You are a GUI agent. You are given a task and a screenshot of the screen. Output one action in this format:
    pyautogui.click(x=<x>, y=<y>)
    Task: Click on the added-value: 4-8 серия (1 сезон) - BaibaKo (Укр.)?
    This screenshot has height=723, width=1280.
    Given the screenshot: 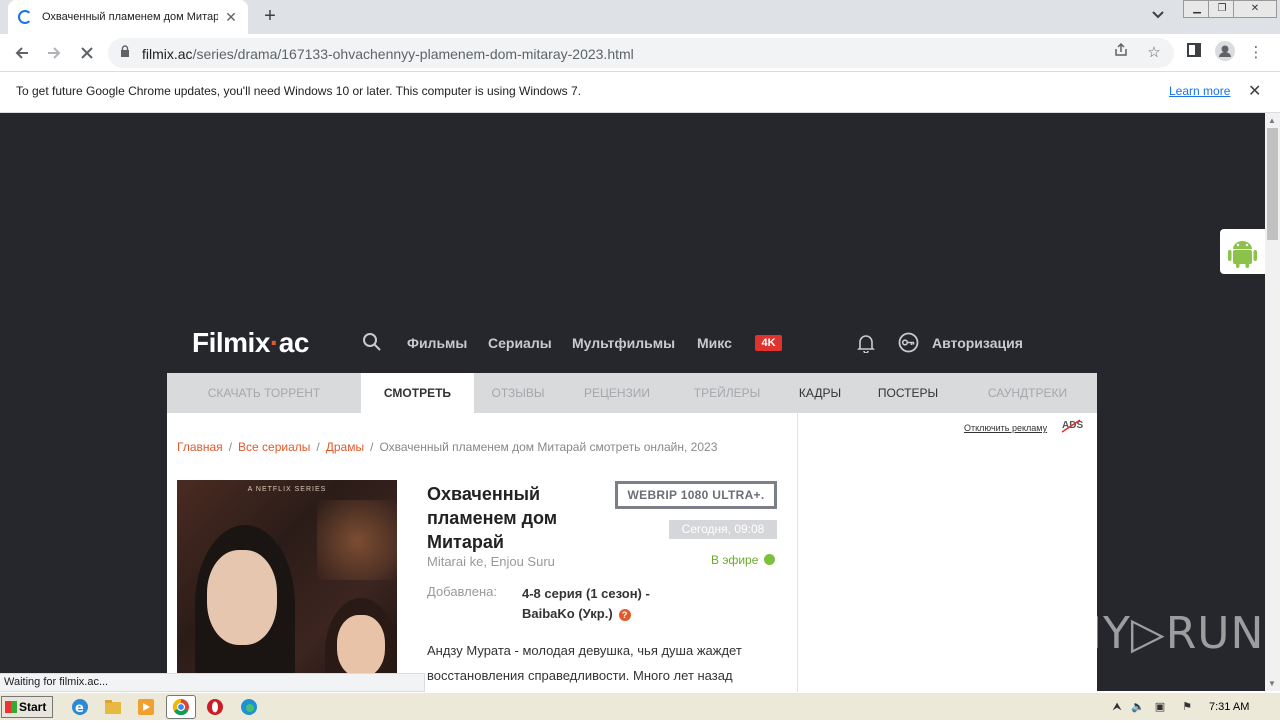 What is the action you would take?
    pyautogui.click(x=586, y=604)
________________
Rewrite the records from the very beginning through the line containing "Task: Click on", replacing "agent" with "assistant" and leaving everything else unchanged. Give only those lines.

You are a GUI assistant. You are given a task and a screenshot of the screen. Output one action in this format:
    pyautogui.click(x=<x>, y=<y>)
    Task: Click on the added-value: 4-8 серия (1 сезон) - BaibaKo (Укр.)?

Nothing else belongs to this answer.